Liberté pour les ultras. " Déployée au sommet d'un échafaudage par des supporteurs peu sujets au vertige, la banderole surplombe l'esplanade du Trocadéro. Ce lundi 13 mai, plusieurs milliers de tifosi attendent les joueurs du Paris Saint-Germain. Une heure avant la remise du trophée de champion de France aux footballeurs de la capitale, le slogan est relayé en direct par les télévisions présentes sur la place bondée.

Alors que la fête rêvée par le club parisien vire à l'émeute, l'étendard fait l'ouverture des " JT ". Les incidents sont rapidement imputés aux " ultras ", frange de supporteurs historiques du club de football parisien. Frange radicale, pour certains. " Nous sommes tristes, de nombreux supporteurs éprouvent de la honte et les premières victimes de ces événements sont les amoureux du Paris Saint-Germain qui ont été pris en otage par les casseurs et les hooligans ", a réagi Jean-Claude Blanc, directeur général du PSG. Ce dernier, comme les autres dirigeants du club, a pris soin de ne pas citer les ultras.

Car le sujet est sensible.

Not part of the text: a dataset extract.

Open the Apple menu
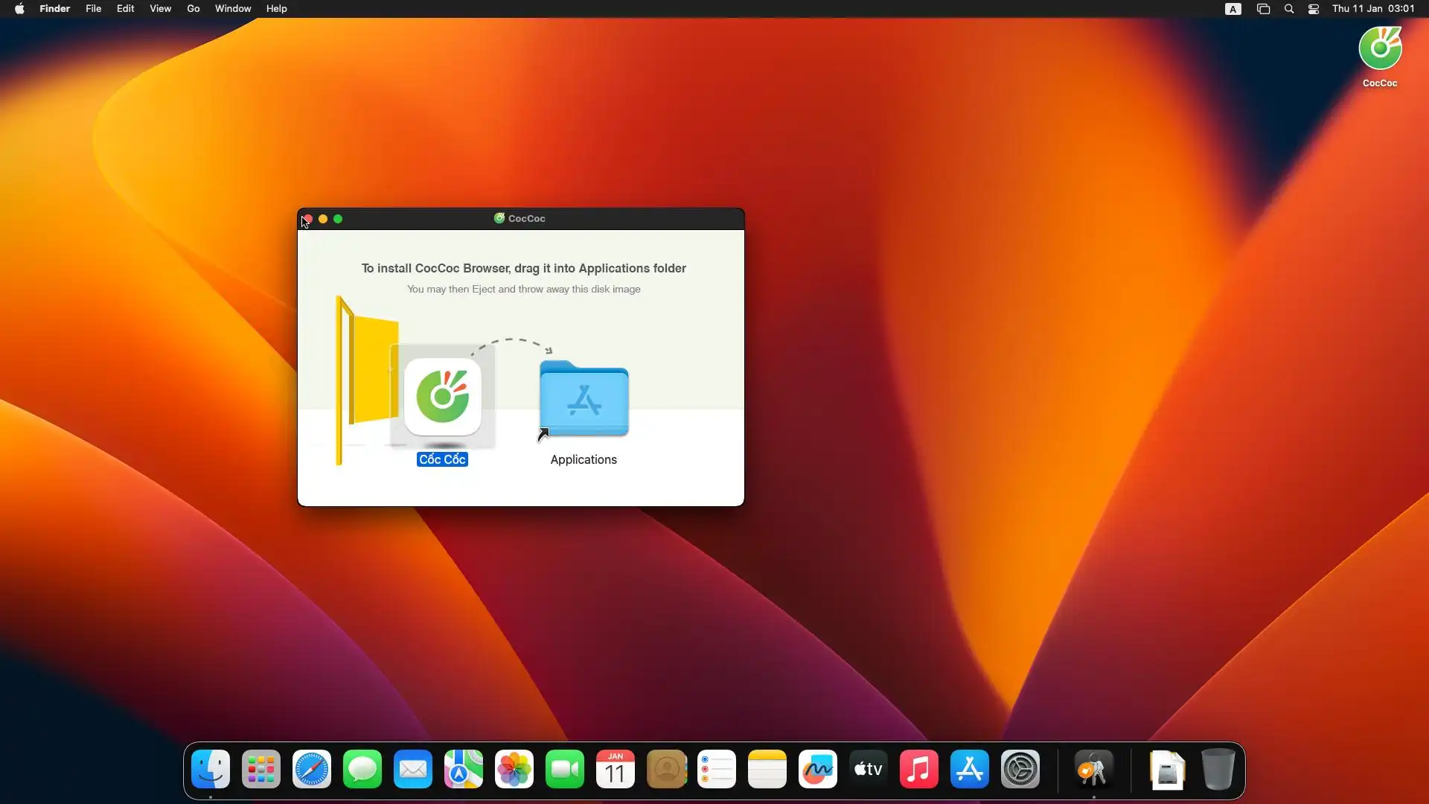Image resolution: width=1429 pixels, height=804 pixels. 19,9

Cette " liberté " que revendiquent les ultras sur leur banderole répond à un conflit qui les oppose depuis trois ans à la direction du PSG. Un conflit sur " la cartographie " du stade. Pour le comprendre, il faut évoquer les incidents multiples, parfois violents, entre supporteurs, et, surtout, la mort de deux d'entre eux, Julien Quemener, en 2006, et Yann Lorence, en 2010. Le président du club à l'époque, Robin Leproux, avait alors pris des mesures radicales. Il a dissous deux " kops " ennemis, Auteuil et Boulogne, où se retrouvaient les supporteurs les plus virulents. Et les 13 000 supporteurs concernés ont alors été contraints de se mélanger, de façon aléatoire, dans le public. Inadmissible, pour les ultras, dont une partie décida alors de ne plus mettre les pieds au stade.

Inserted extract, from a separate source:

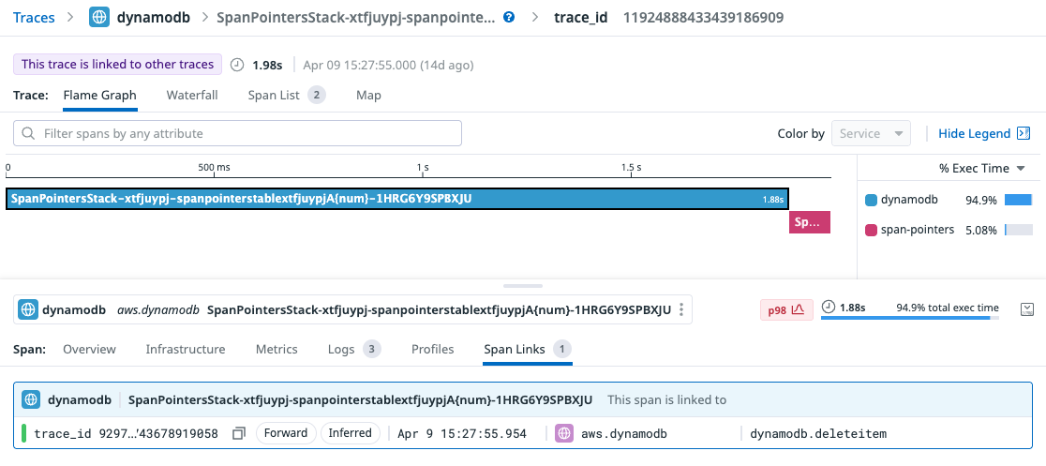Copy the linked trace_id using copy icon
The height and width of the screenshot is (466, 1046).
[x=239, y=433]
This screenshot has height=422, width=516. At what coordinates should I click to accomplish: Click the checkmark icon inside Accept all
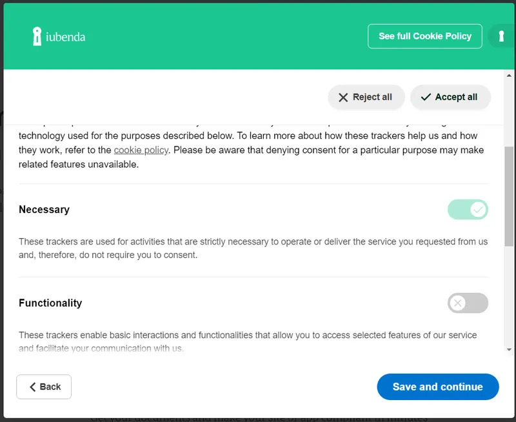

Jérémy Laroche, 28 ans, est un ultra, ancien habitué de la tribune Auteuil. Interdit de stade jusqu'en septembre sur décision de la préfecture de police de Paris, ce jeune restaurateur est le président de la défunte association Liberté pour les abonnés, dissoute au printemps 2012 " sous la pression du club ". Il faisait partie des 300 ultras présents au Trocadéro. Pour notamment dire ce qu'il pense de ce fameux placement des supporteurs au Parc des Princes. Il refuse d'endosser la responsabilité des incidents. " On n'a rien à voir avec ces débordements, clame-t-il. Saccager, ce n'est pas dans nos codes. On est allés là-bas pour se faire entendre. On a l'espoir de dialoguer. On sait que si cela part dans tous les sens, cela pourrait nous porter préjudice. " Et d'ajouter : " Un ultra, c'est une personne qui donne de son temps pour suivre le club à domicile ou à l'extérieur et organiser l'animation dans les kops. "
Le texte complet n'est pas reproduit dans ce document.